Brûler

Je brûle. Je brûle, depuis que je suis en âge de m’émerveiller devant un livre, d’écrire. Une sensation inoubliable et reconnaissable entre mille, ressentie pour la première fois assise sur un petit fauteuil de cuir rouge. La tête penchée, attentive, j’effleurais de mes doigts d’enfant le carton ou le papier. Je garde le souvenir vivace de me plonger dans les plis des pages, de peindre sur la toile de mon esprit les personnages, les décors, les dialogues grâce aux illustrations et la voix de ma mère. Une petite voix me murmurait inlassablement, à chaque heure de pur émerveillement devant les histoires contées, « c’est ça que je veux ».

Même si la flamme s’amenuisait certaines années, certains jours, jamais elle ne s’est complètement éteinte. Les cendres n’attendaient qu’un soupir ou une inspiration pour crépiter de nouveau.

Nous brûlons tous, nous ressentons tous à un moment clef de notre vie cette vibration, cette déflagration, véritables barils de poudre près de l’étincelle. Une énergie destructrice, une allumette qui s’enflamme près d’une flaque d’essence. Spectaculaire. Dangereuse. Vivante.

Cette flamme de la vocation évoque aussi celle de la colère. De l’injustice, de la vérité.

Je brûle certains soirs où je décide de m’abimer, où je laisse l’alcool désinhiber mes propos et mon sens des conventions.
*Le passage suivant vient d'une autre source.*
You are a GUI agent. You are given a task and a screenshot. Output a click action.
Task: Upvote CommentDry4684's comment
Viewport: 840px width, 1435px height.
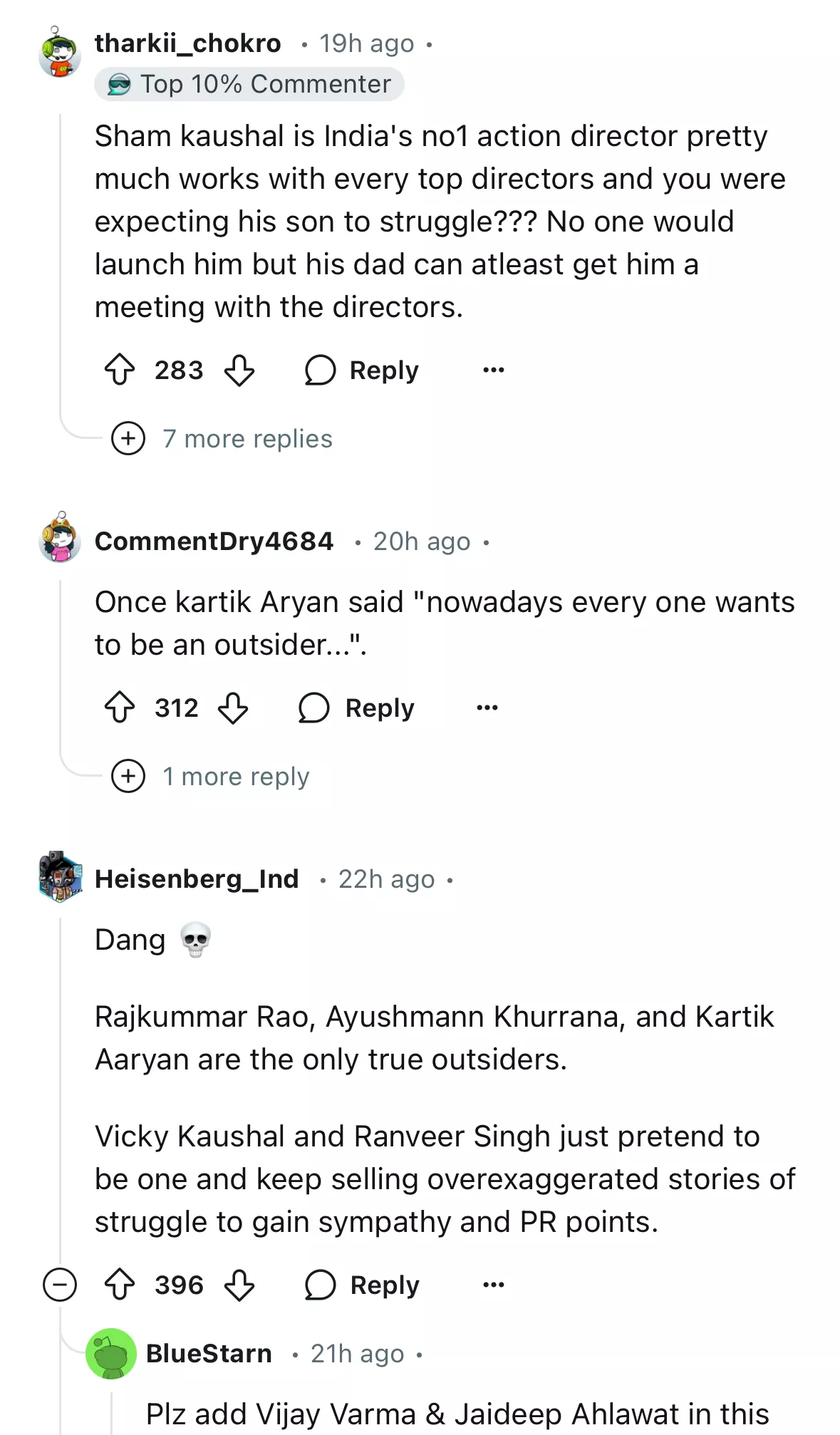120,708
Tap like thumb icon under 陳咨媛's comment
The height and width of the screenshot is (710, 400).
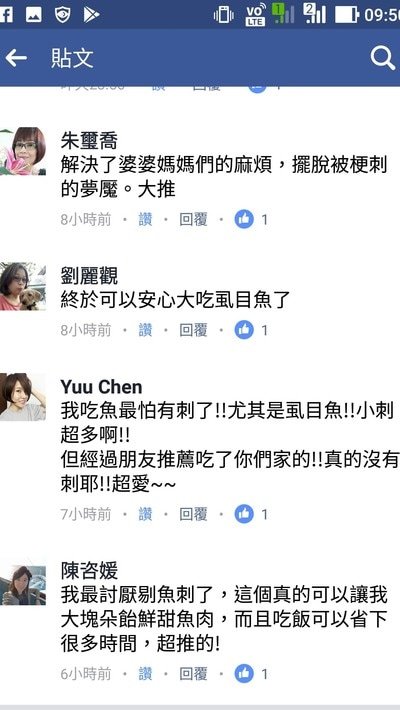tap(244, 674)
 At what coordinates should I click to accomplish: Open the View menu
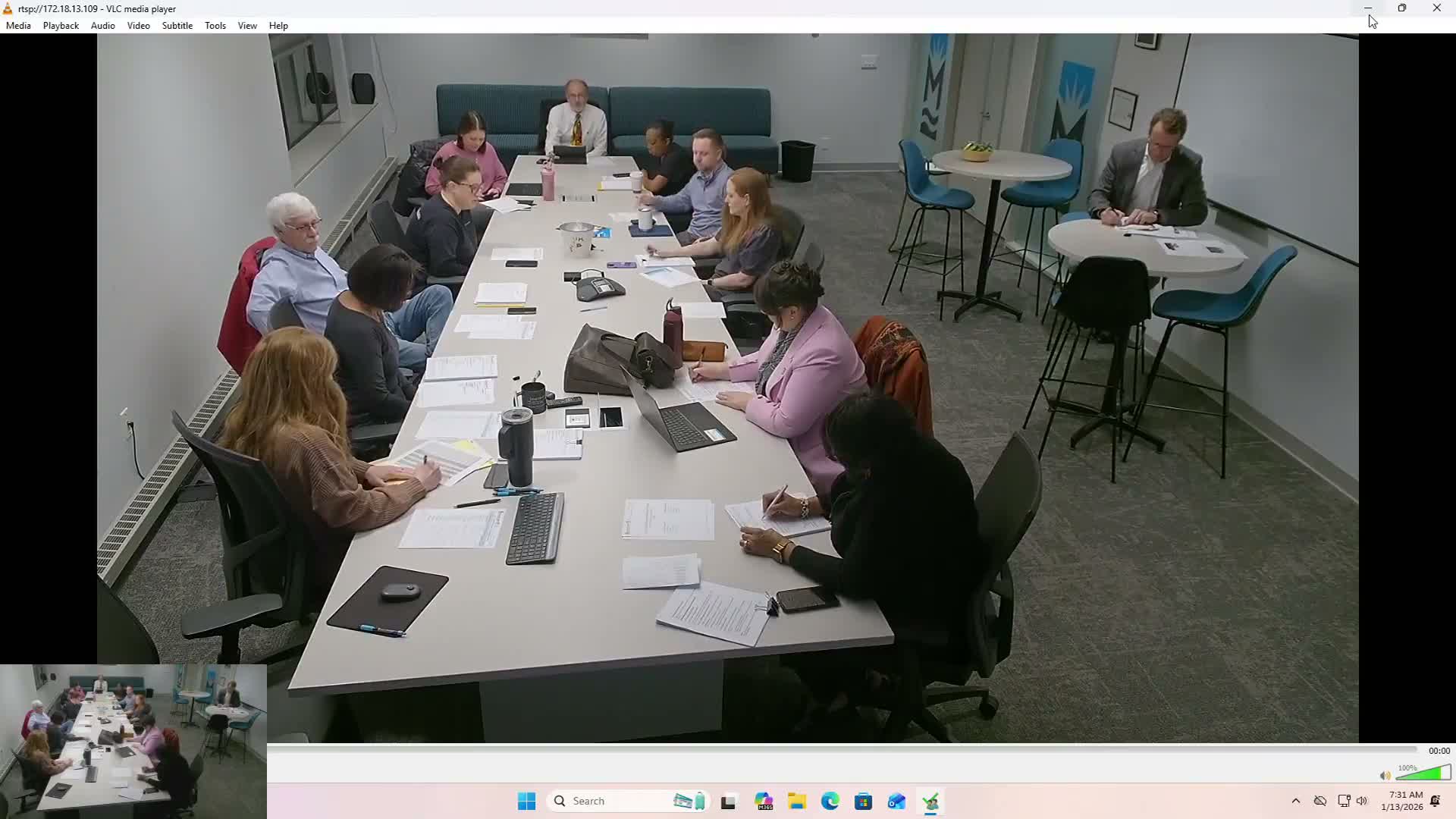[x=247, y=26]
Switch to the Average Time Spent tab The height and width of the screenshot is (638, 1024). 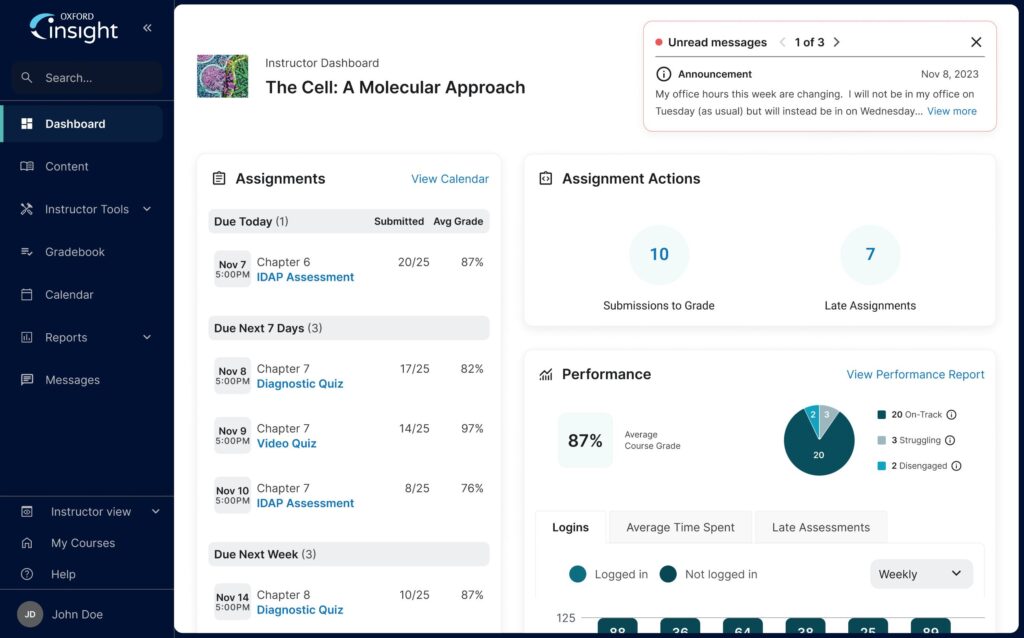click(x=680, y=527)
Je brûle que la vérité éclate au grand jour, que les flammes lèchent chaque recoin de peau au moment où j’énonce les faits, simples et inévitables, violents et honnêtes. « Tu es torche », avait ri une de mes très bonnes amies un soir où je lançais une croisade dans un Uber.

Je ne suis pas torche, je suis incendie.

Feu de joie, feu de prairie, feu de forêt, feu follet, où mon énergie embrase tout ce que je touche, où je n’attends que l’explosion en une cacophonie de crépitements. Où mon sang en fusion doit jaillir, irradier pour que je me consume et fasse des autres, de moi même, une terre brûlée.
Pour que mon esprit, faute de quoi s’enflammer, s’éteigne et sombre dans des tourments poussiéreux glacés.
Pour que des cendres, je renaisse à nouveau et que je puisse brûler. Encore. Encore.